_Work to complete:_ Shift every coordinate in the answers by -88 and write out the material between the lines holding "You are a computer-use" and "pos(1381,592)", inclusive, with the requests included. Leave all other material out.

_Data shown:_
···
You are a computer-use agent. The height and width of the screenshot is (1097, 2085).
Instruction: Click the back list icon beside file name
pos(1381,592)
···
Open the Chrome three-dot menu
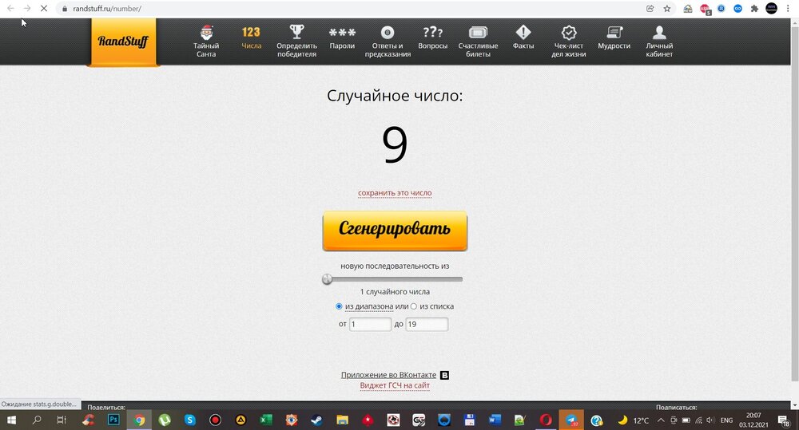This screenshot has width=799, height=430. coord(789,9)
···
_Problem solution:_
You are a computer-use agent. The height and width of the screenshot is (1097, 2085).
Instruction: Click the back list icon beside file name
pos(1293,504)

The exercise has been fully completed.